Why temporary registers and saved registers in risc-v are not numbered sequentially?

Question

Why not use x5~x11 as temporary registers? Is there any reason?

enter image description here

The registers seemed to have been renamed with the introduction of variable length compressed instructions https://stackoverflow.com/questions/30636566/abi-register-names-for-risc-v-calling-convention or is the manual linked in the question just a register naming convention in the scope of the Linux kernel? — Sebastian, Oct 19 '22 at 07:56

Paul Sherman · Answer 1 · 2023-04-16T12:38:49.573

In a nutshell, for simplicity.

The RVC instruction formats CL, CS, CB, and CJ provide only three bits for their register number fields. This simplifies hardware design of the instruction decoder, because only three lines, not five, are needed. An arbitrary constant "8" is added to these three-bit numbers. This is indicated by the prime-tick shown in instruction descriptions (RISC-V greencard).

In the case of RVC the three temporary registers within 16-bit number range are not included as shown in Table 1.2 of the RISC-V Compressed Instruction Set Specification and, thus, should not be used. They are unreachable as arguments of format types CL, CS, CB, and CJ, and furthermore will cause other registers to be clobbered, as shown below. For example, using register t0 inside of a loop controlled by modification of, and branching on, register a3 would be an extremely difficult run-time bug to find!

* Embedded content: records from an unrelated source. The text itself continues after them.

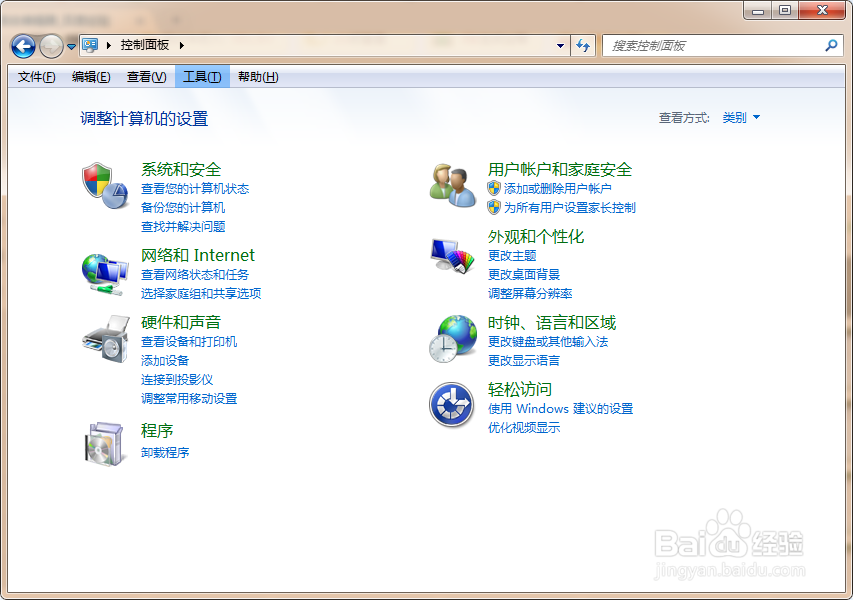Open the Ease of Access icon
The image size is (853, 600).
click(450, 404)
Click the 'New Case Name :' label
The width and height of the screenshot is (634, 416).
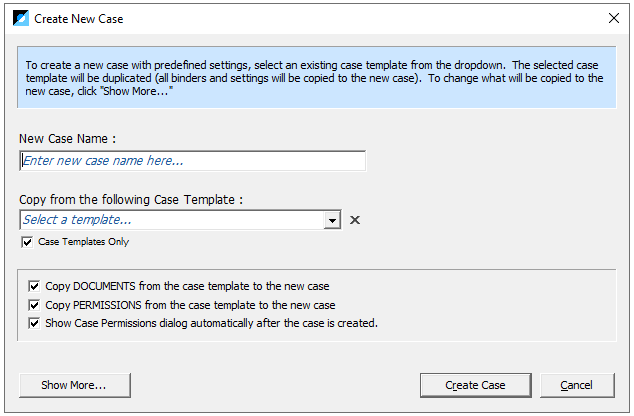click(68, 139)
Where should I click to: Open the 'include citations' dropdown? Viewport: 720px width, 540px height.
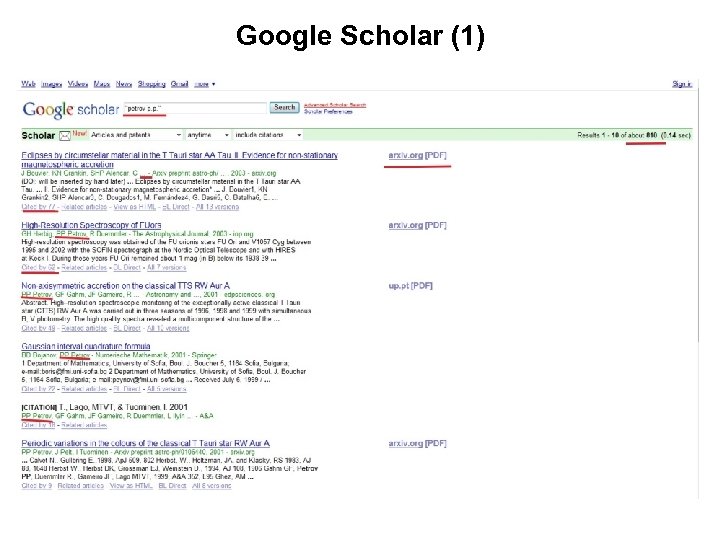pos(271,134)
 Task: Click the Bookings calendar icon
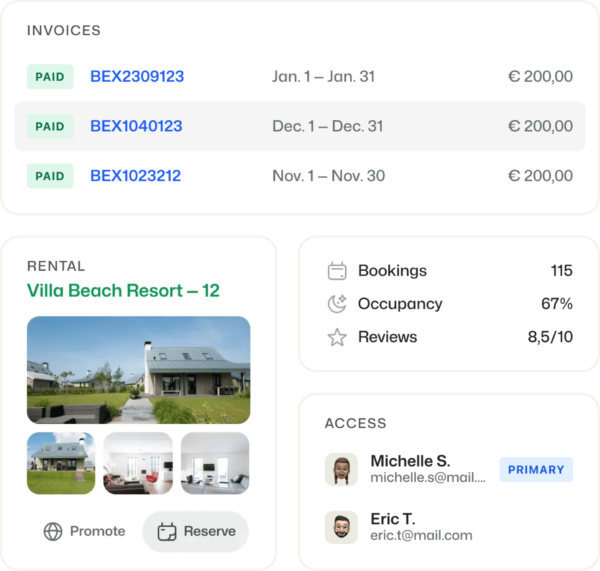click(x=337, y=271)
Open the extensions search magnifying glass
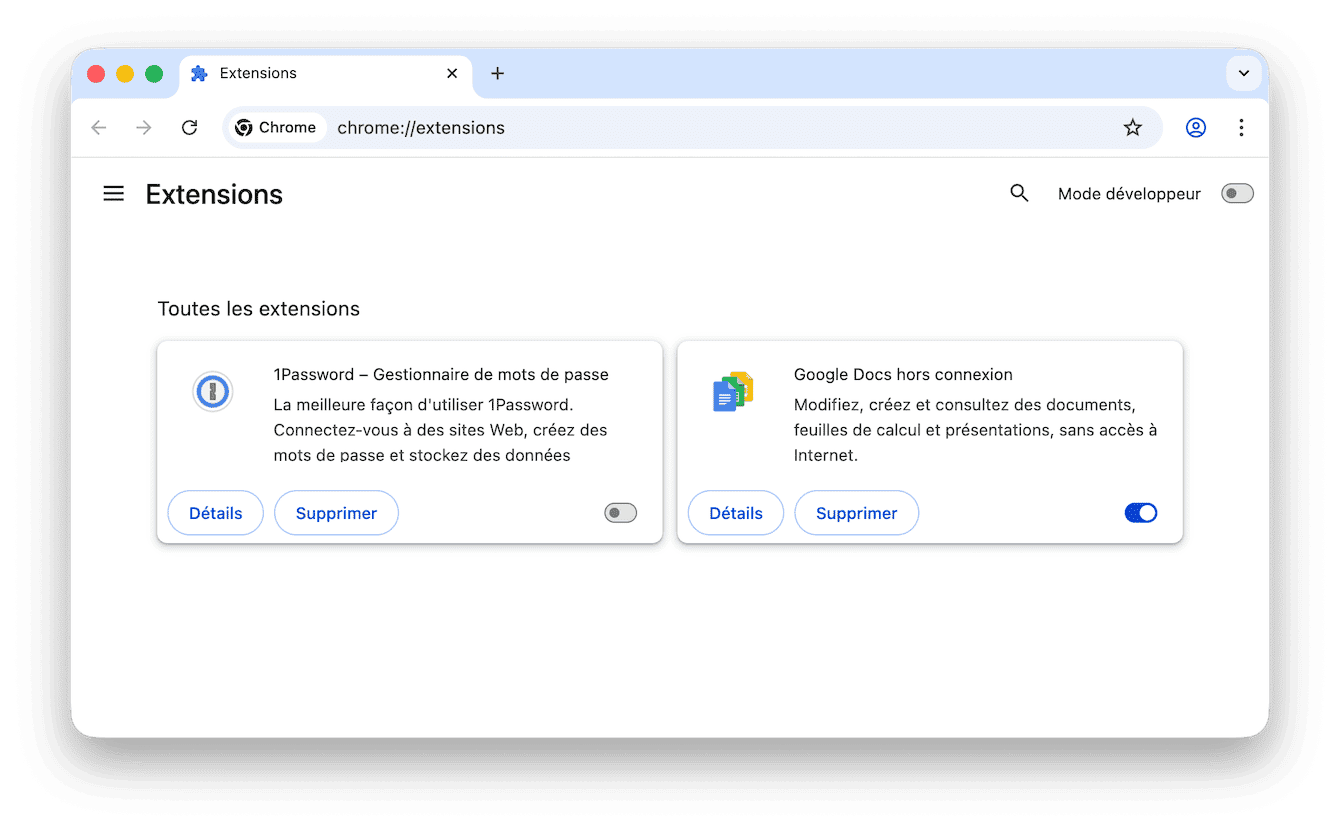Screen dimensions: 1340x831 1019,193
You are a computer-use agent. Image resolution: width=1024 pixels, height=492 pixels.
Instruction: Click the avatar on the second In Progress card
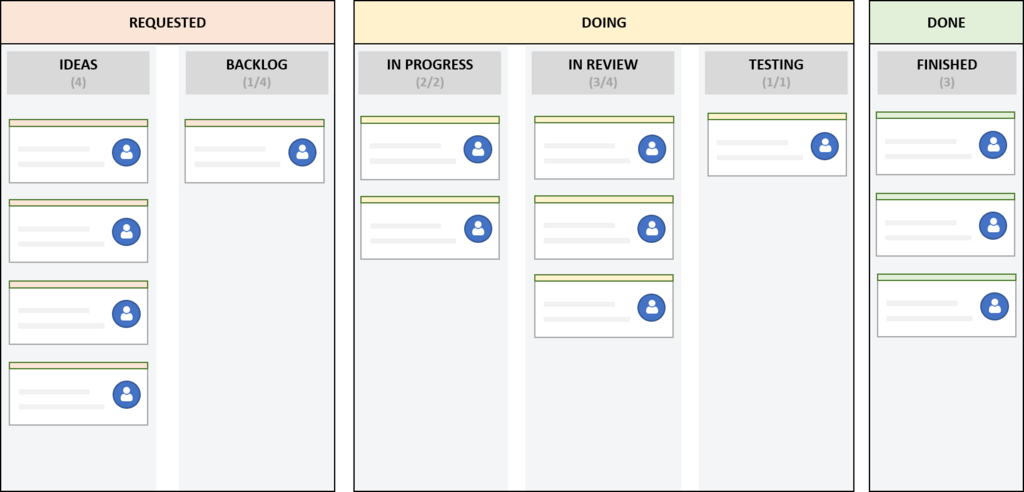pos(478,229)

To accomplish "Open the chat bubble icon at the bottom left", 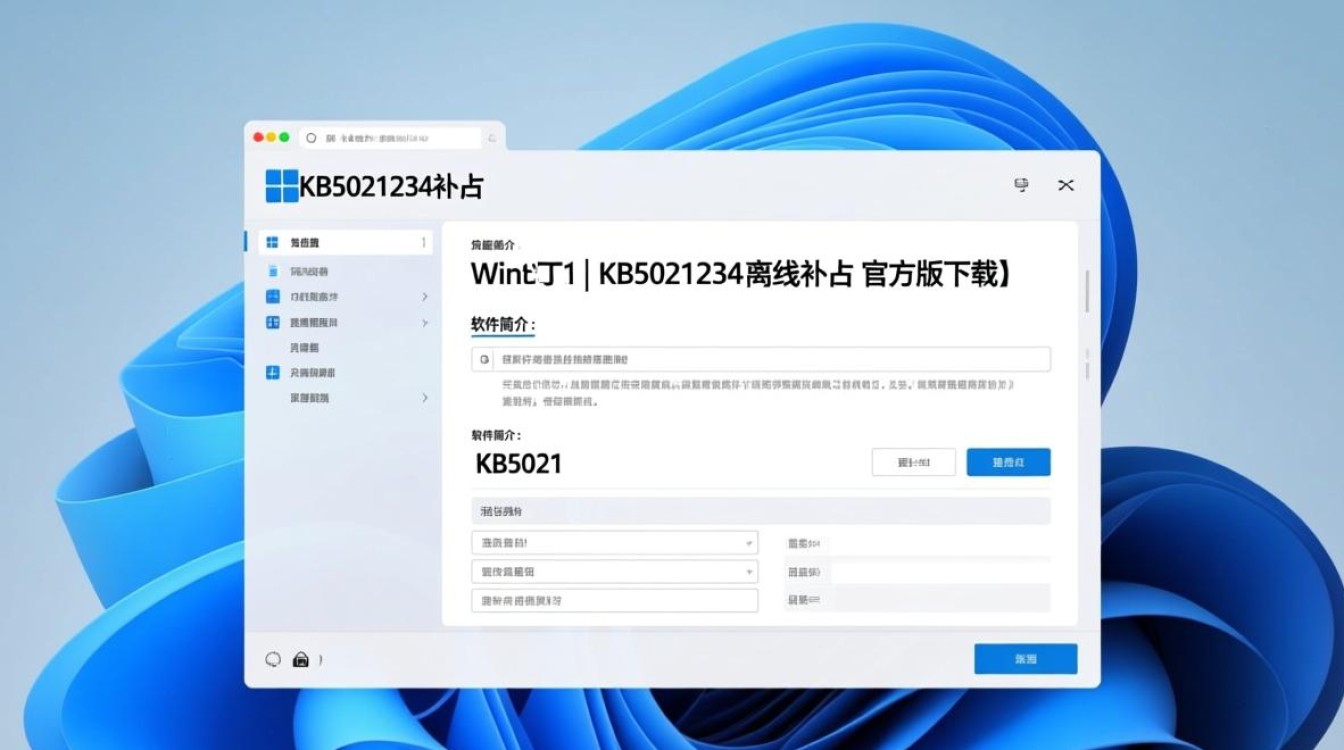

reg#  reg#' (used in CL-, CS-, CB-, CJ-Types)
x[5]   - (5 + 8 = x[13] = a3 (!)
x[6]   - (6 + 8 = x[14] = a4 (!)
x[7]   - (7 + 8 = x[15] = a5 (!)
x[8]   0    + 8 = x[8] = s0
x[9]   1    + 8 = x[9] = s1
x[10]  2    + 8 = x[10] = a0
x[11]  3    + 8 = x[11] = a1
x[12]  4    + 8 = x[12] = a2
x[13]  5    + 8 = x[13] = a3
x[14]  6    + 8 = x[14] = a4
x[15]  7    + 8 = x[15] = a5
------
x[16]  - (0 + 8 = x[8] = s0 (!)
x[17]  - (1 + 8 = x[9] = s1 (!)
...
x[31]  - (7 + 8 = x[15] = a5 (!)

Instructions of the RVC extension which have, and don't have, this three-bit limitation are shown below.

r(d,s1,s2)	r = 8 + r'
add	-
addi	-
addi16sp	addi4spn
addiw	addw
-	and
-	andi
-	beqz
-	bnez
fldsp	fld
flwsp	flw
fsdsp	fsd
fswsp	fsw
jalr	-
jr	-
ldsp	ld
li	-
lui	-
lwsp	lw
mv	-
-	or
sdsp	sp
slli	-
-	srai
-	srli
-	sub
-	subw
swsp	sw
-	xor
call	-
csrr, csrc, csrci, csrrc	-

Here is a very simple example that demonstrates a run-time bug when RVC forms are being used, or you don't know that they will be.

# run-time bug demonstration with RV(32/64)C

.equ OFFSET, 0
BASE:
.word 0xDEADBEEF

#--------------------------------
    c.li a3, 100   # i = 1
    c.li t2, BASE  # clobbers a5
loop:
    beqz a3, loop_done    # while (i > 0)
    c.addi a3, a3, -1     # decrement i

    lw t0, OFFSET(t2)     # clobbers a3, because x[5+8]=x[13]=a3
    andi t0, t0, 0x03     # clobbers a3, again
    bnez t0, loop         # tests a3, not t0 as expected
loop_done:
    sltiu a3, a3, zero
    # a3=0 failure because timeout
    # a3>0 success
#--------------------------------

There are three ways to fix this bug.

One way is to use only registers s0 or s1 (stacking them appropriately) or a0 thru a5, instead of using t0, t1, or t2.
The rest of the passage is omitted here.